В глазах Яна заявление Кавеха выглядело куда более простым и не столь разрушительным, как для него, Яна. О, конечно, он понимал, что родители Кавеха — иностранцы, но они ведь были иностранцами только в смысле культурных и религиозных традиций. А жили-то они в Манчестере, и уже более десяти лет, так что вряд ли они дрейфовали в некоем этническом море, совершенно непонятном для них. А Ян с Кавехом жили вместе уже более года, и пора было Каву честно признаться в том, что они значили друг для друга. Тот факт, что Кавех не мог просто принять это и рассказать обо всём родителям… Несправедливость ситуации как бы ставила вокруг Яна ограду.
А он как раз и хотел избавиться от этих рамок. Потому что отлично знал: подобные ограничения приводят в пустоту.
Когда Ян подъехал к Айрелет-холлу, он увидел открытые ворота, что, как правило, означало какого-то визитёра. Но Яну не хотелось видеть кого бы то ни было, и потому он, вместо того чтобы направиться к средневековому зданию, возвышавшемуся над озером, повернул на боковую дорогу, которая шла прямиком к воде и каменному лодочному дому, стоявшему на берегу.

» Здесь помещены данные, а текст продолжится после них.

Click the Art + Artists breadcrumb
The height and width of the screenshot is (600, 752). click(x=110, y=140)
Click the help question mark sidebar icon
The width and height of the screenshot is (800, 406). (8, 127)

Здесь он держал свою двухвёсельную лодку. Она глубоко погрузилась в воду и стала скользкой, и в неё нелегко было забраться с каменного причала, огибавшего с трёх сторон внутреннюю сторону лодочного дома, — так же трудно, как и выбраться из неё. Сложность усугублялась отсутствием освещения в лодочном доме. Обычно здесь хватало света, падавшего сквозь широкий проём, однако сейчас день подходил к концу, темнело. Но Ян не мог принять это во внимание, потому что ему было просто необходимо очутиться на озере, погрузить вёсла в упругую массу воды, набирая скорость, напрягая мускулы, пока всё тело не обольётся потом и в сознании не останется только одно: ощущение мышечных усилий.

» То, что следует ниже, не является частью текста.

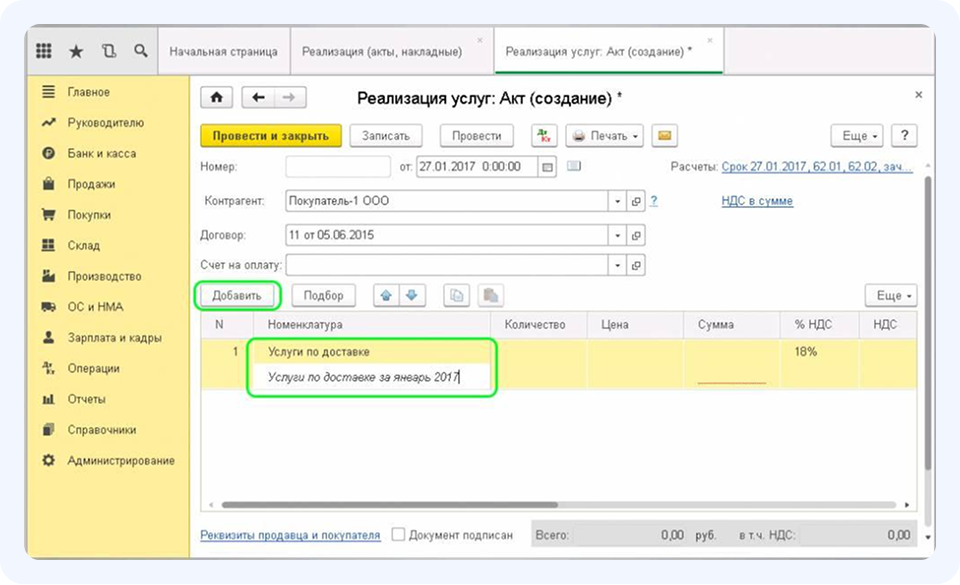Open Банк и касса section

point(101,154)
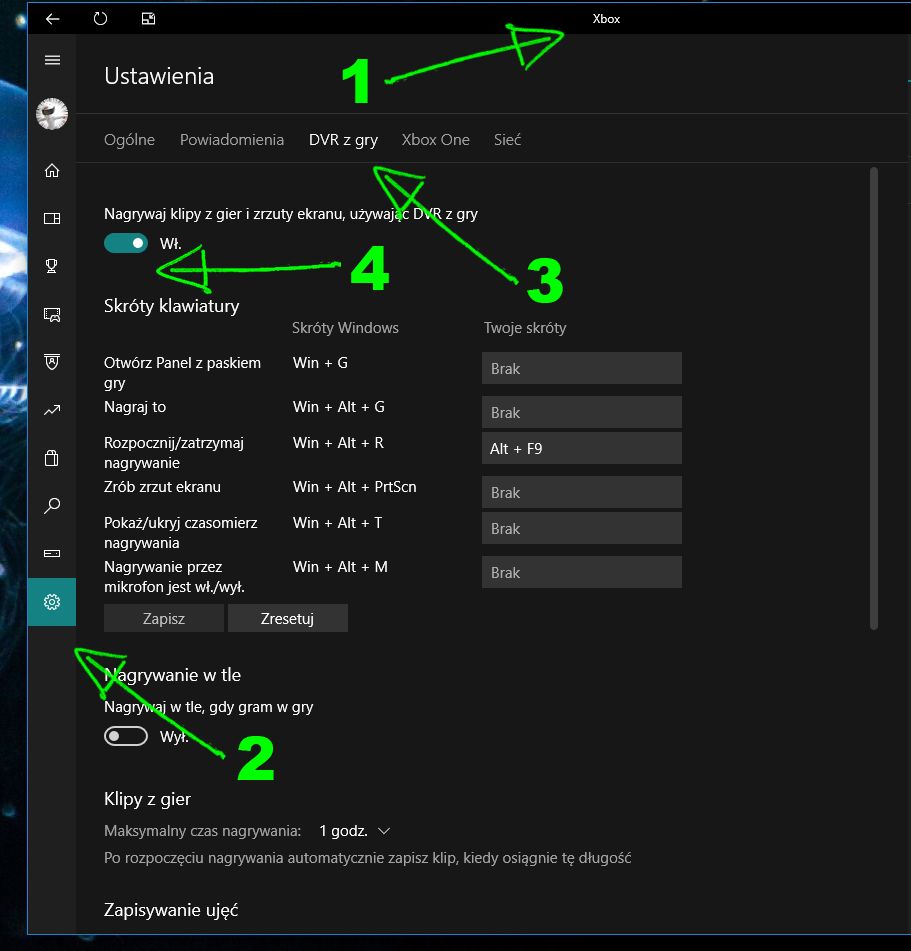Image resolution: width=911 pixels, height=951 pixels.
Task: Open Achievements using the trophy icon
Action: coord(52,266)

Ян отвязал канат, удерживавший лодку, и подтянул судёнышко поближе к камням. Неподалёку от выхода из лодочного дома три ступеньки спускались к самой воде, но Ян уже знал, что пользоваться ими рискованно. Когда вода в озере поднималась, на ступенях оседали водоросли, но камни никто не чистил уже много лет. Ян мог и сам без труда сделать это, но он вспоминал о ступенях только тогда, когда ему была нужна лодка, а лодка бывала ему нужна только тогда, когда ему действительно было крайне необходимо очутиться в ней как можно скорее.
И этим вечером было так же. Держа в одной руке канат, а другой придерживая борт лодки, он осторожно наклонился, распределяя вес тела так, чтобы не перевернуть судёнышко и не свалиться в воду. Наконец он очутился в лодке. Свернув канат, положил его на корму, поставил ноги в упоры и оттолкнулся от причала. Лодка стояла носом к выходу, так что попасть в озеро было нетрудно.